Reproduce every one of the entries below word for word, omitting the pictures.

+-------+

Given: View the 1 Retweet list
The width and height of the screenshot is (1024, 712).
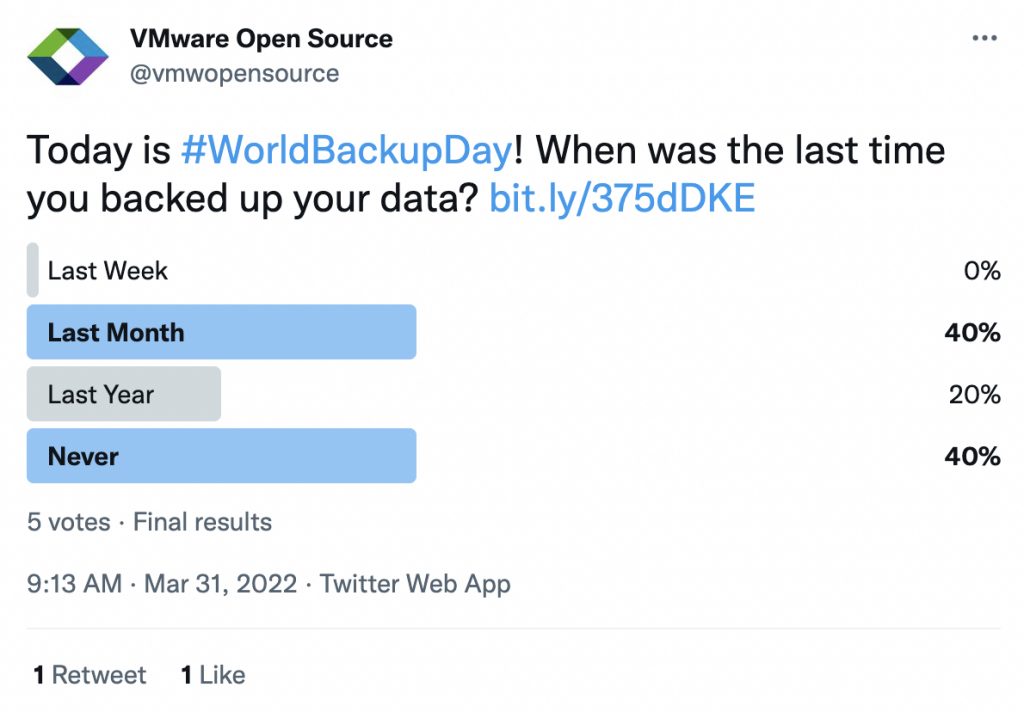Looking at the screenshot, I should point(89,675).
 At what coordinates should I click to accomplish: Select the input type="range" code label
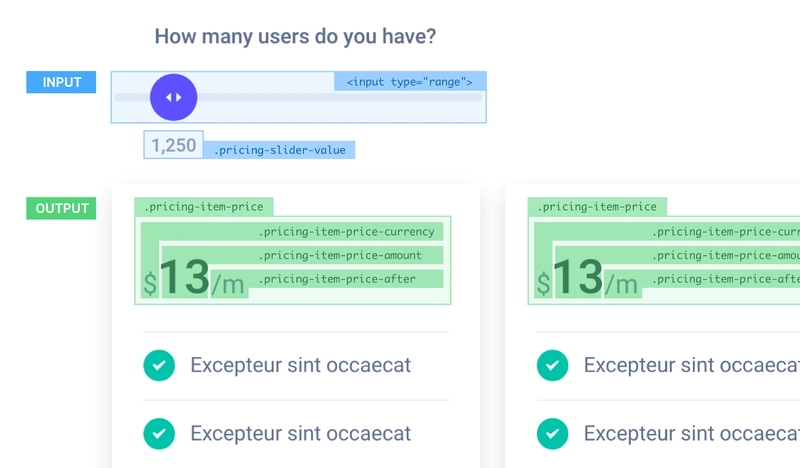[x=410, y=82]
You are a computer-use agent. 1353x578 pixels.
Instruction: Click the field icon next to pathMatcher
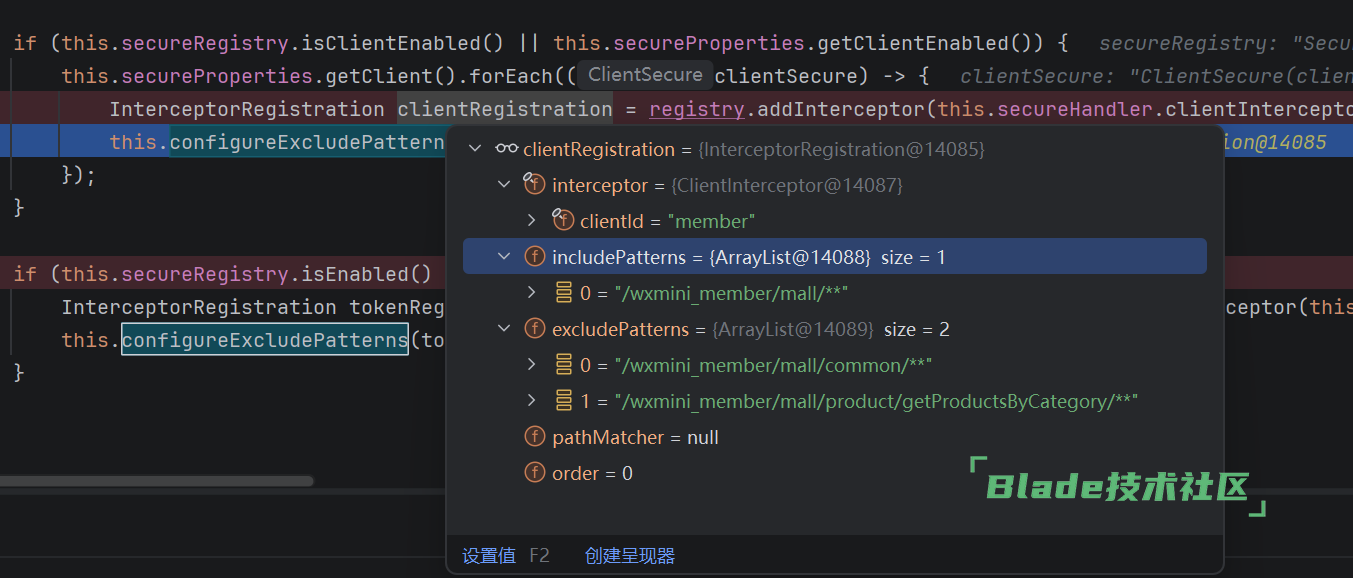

+-------+

- **Answer in full**
Given: View the 1 Retweet list
The width and height of the screenshot is (1024, 712).
Looking at the screenshot, I should point(89,675).
 At what coordinates should I click to accomplish: Select the input type="range" code label
[x=410, y=82]
You are a computer-use agent. 1353x578 pixels.
Instruction: Click the field icon next to pathMatcher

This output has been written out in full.